Komitmen perusahaan juga ditunjukkan dalam program CSR untuk turut
meningkatkan kesejahteraan masyarakat melalui pendidikan dan untuk meningkatkan
akses komunitas terhadap pendidikan di Indonesia, meliputi pertamina scholarship (beasiswa), Pertamina Goes to Campus-PGTC atau Edukasi kalangan akademis (www.pertamina.com/social-responsibility/csr).
5.
Manajemen Isu
Dalam melaksanakan fungsi ini, public
relations hendaknya memperhatikan dua esensi. Pertama, identifikasi dini
atas isu yang berpotensi mempengaruhi perusahaan. Kedua, respon yang
termanajemen untuk mengurangi atau memperbesar konsekuensi dari isu tersebut. Kemudian
dalam praktiknya mencakup langkah langkah yang tersusun yaitu
mengidentifikasikan isu, analisis isu, menentukan prioritas, memilih strategi,
mengimplementasikan, serta mengevaluasi.
Dalam hal ini, hal yang harus dilakukan oleh PR PT. Pertamina adalah dengan
mengidentifikasi kasus yang terjadi di masyarakat terkait ledakan tersebut. Siapa
saja korbannya, dimana saja peristiwa itu terjadi, kemudian mencari
sebab-sebabnya. Langkah tersebut merupakan dasar bagaimana menentukan strategi
yang akan dilakukan selanjutnya.
Setelah hal tersebut sukses dilaksanakan kemudian, memberikan bantuan
kepada pihak-pihak korban, serta memberikan edukasi pemasangan yang baik dan
benar. Tidak berhenti seperti itu saja, akan tetapi aktif memberikan informasi
dan sosialisasi cara yang benar menggunakan LPG. Hal yang tidal boleh
ditinggalkan adalah, mempublikasikan manajemen yang telah dilakukan baik itu
dengan pers conference atau dengan press release. Hal ini disebabkan tidak
semua pihak mengetahui tanpa adanya media, apa yang telah perusahaan lakukan,
atau bagaimana perusahaan merespon isu.
6.
Hubungan Investor
Hubungan investor yang biasa disebut hubungan finansial adalah bagian dari
PR perusahaan. Hubungan yang baik dengan investor atau shareholder harus dipertahankan untuk menjaga kepercayaan atau
loyalitas kepada perusahaan. Maka dalam hal itu seorang PR diharapkan mampu
berkomunikasi dengan baik dan mempertahankan citra positif perusahaan.
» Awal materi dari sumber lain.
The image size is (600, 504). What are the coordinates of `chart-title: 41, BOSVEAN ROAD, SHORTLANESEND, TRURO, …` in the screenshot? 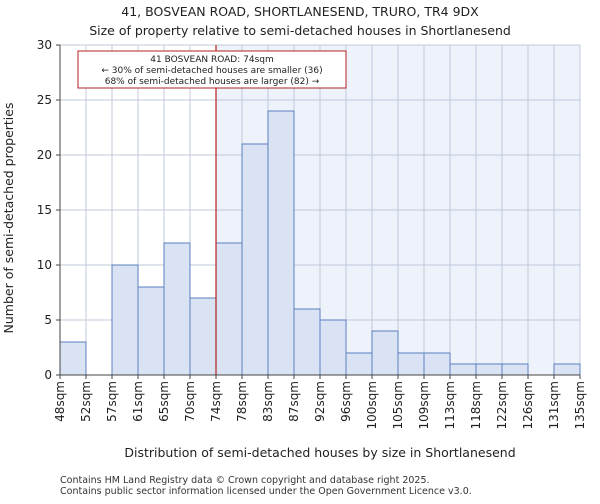 It's located at (300, 12).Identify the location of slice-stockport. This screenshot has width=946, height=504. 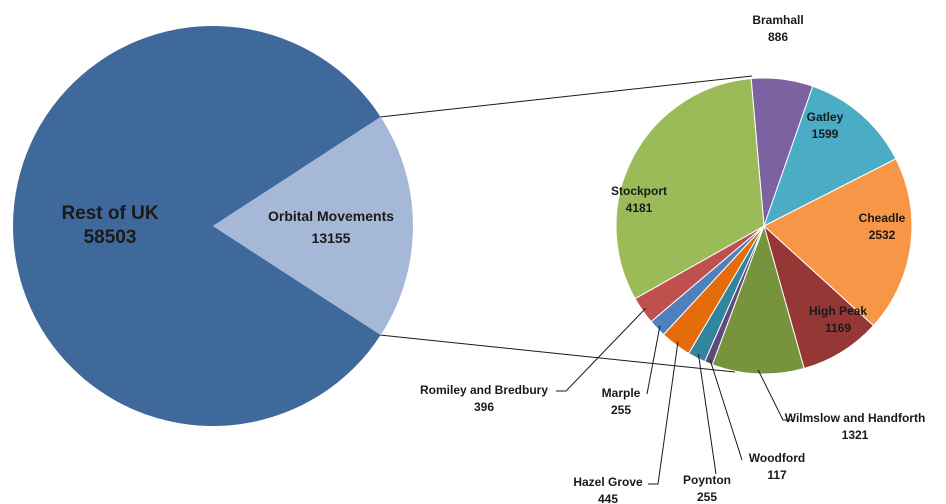
(690, 189).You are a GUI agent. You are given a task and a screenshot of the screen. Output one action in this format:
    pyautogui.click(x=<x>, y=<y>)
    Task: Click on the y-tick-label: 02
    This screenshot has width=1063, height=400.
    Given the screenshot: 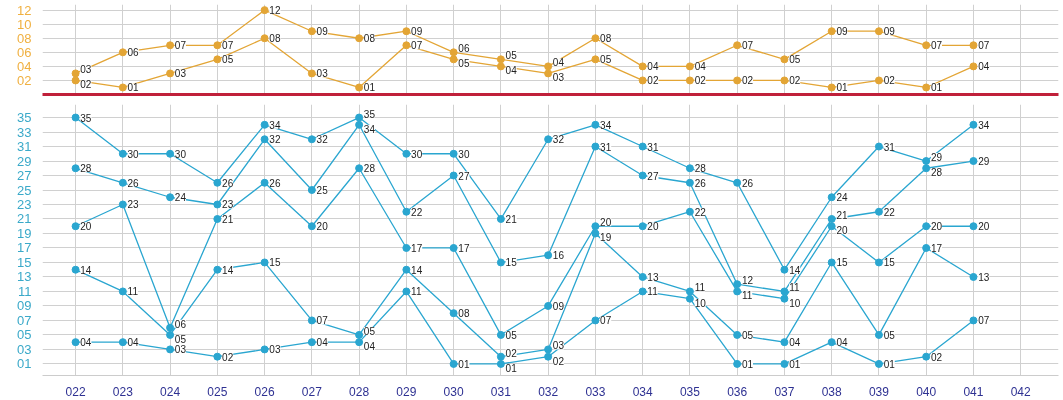 What is the action you would take?
    pyautogui.click(x=24, y=80)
PR dalam PT.Pertamina dalam usahanya menangani krisis harus dilakukan
sebaik mungkin agar kepercayaan shareholder
tetap terjaga, karena jika tidak akan mempengaruhi keberlangsungan
perusahaan. Oleh karena itu, setiap hal-hal yang dilakukan oleh perusahaan
harus mampu termanajemen dan dibuktikan dengan laporan yang baik.
Refrence:
- Caywood, Clarke L. 1997. The Handbook of Strategic Public Relations &Integrated Communicatins. New York: MCGraw Hill
- Cutlip, Scoot M,Allen Center, Glen M Broom. 2006. Effective Public Relations 9th ed. NJ: Prentice Hall
- Hardjana, Andre. (2000). Audit Komunikasi Teori dan Praktek. Jakarta: PT Grasindo.
- Ruslan, Rosady. 1994. praktik dan solusi publik relations dalam situasi krisis dan pemulihan citra. Jakarta: Ghalia Indonesia.